Material supplied section start
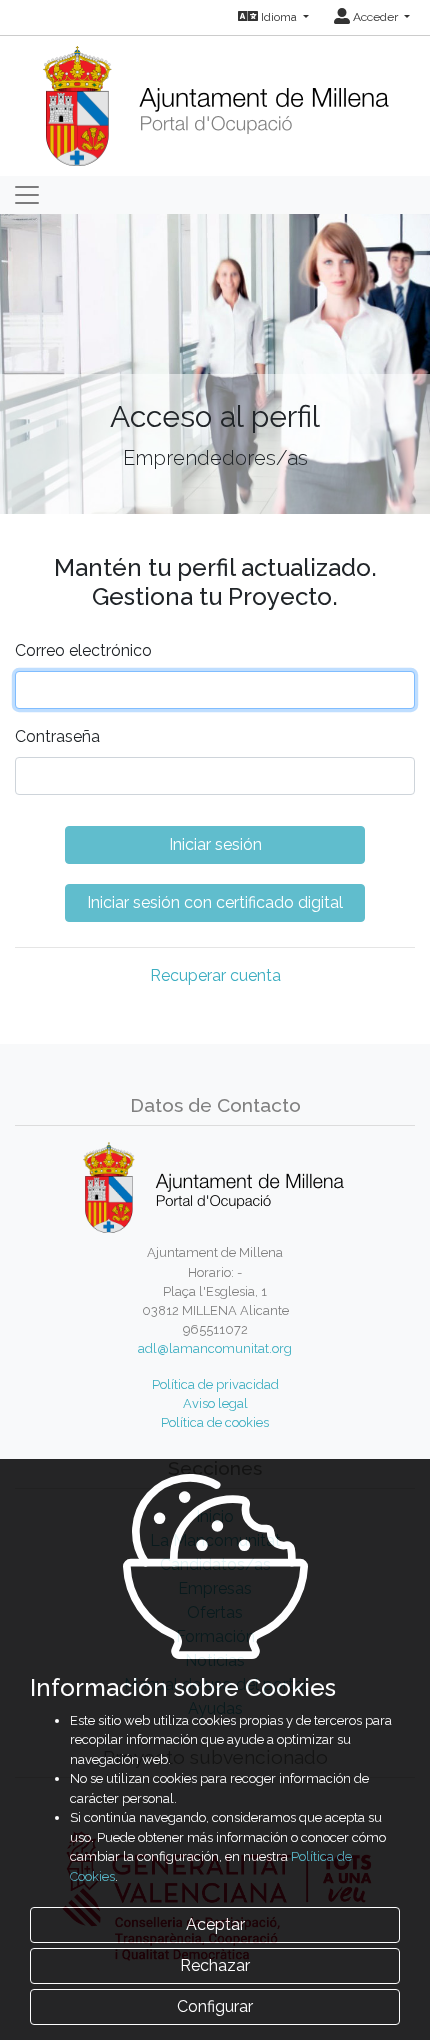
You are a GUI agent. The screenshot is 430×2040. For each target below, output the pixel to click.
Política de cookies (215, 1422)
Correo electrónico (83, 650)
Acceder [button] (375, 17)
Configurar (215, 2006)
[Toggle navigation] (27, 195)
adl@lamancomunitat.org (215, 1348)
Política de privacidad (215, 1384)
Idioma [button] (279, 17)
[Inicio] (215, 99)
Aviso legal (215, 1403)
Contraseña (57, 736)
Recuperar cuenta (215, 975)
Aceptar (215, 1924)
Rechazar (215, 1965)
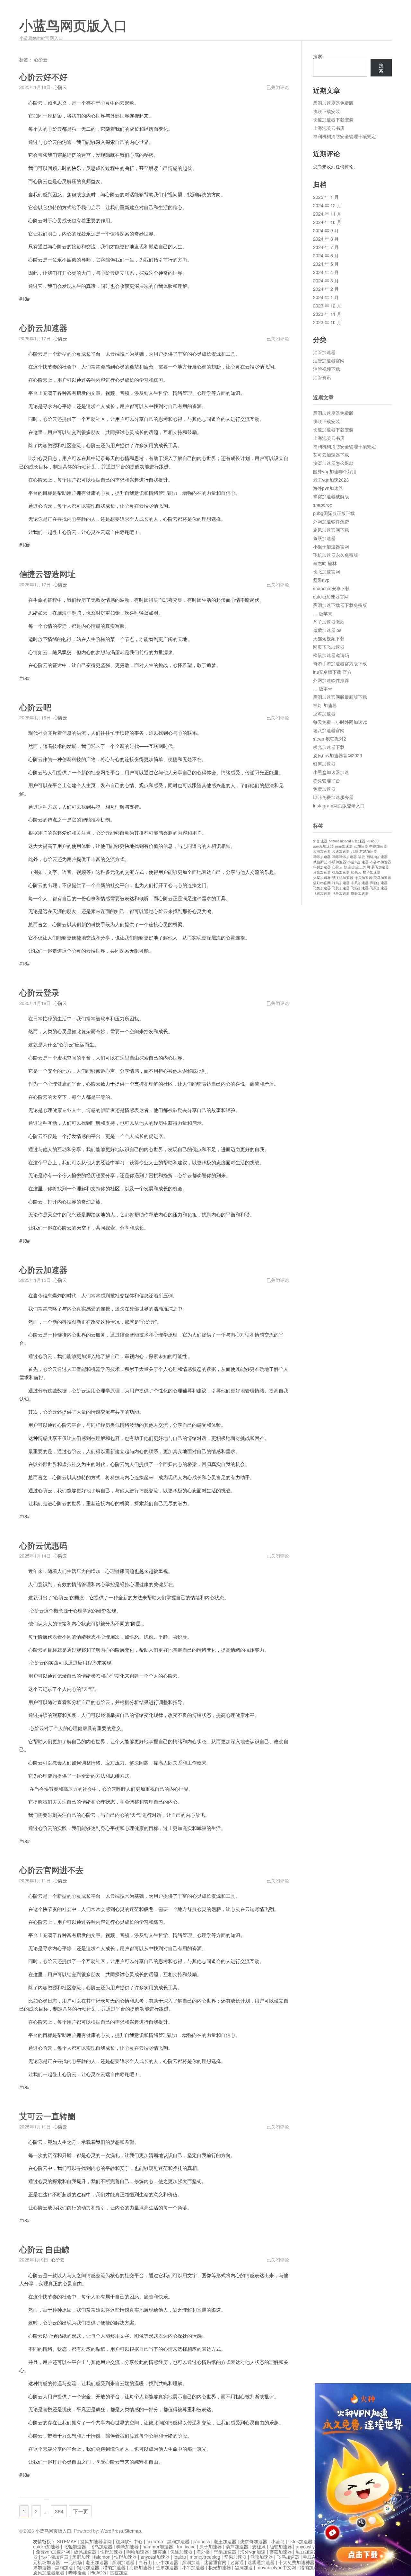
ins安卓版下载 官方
Material supplied section end
== The problem ==
Output only the lines running from the one containing "Idioma [button] (279, 17)" to the end of the records, inclusive and exact; skip the pictures.

== Result of this task ==
Idioma [button] (279, 17)
[Inicio] (215, 99)
Aviso legal (215, 1403)
Contraseña (57, 736)
Recuperar cuenta (215, 975)
Aceptar (215, 1924)
Rechazar (215, 1965)
ins安卓版下载 官方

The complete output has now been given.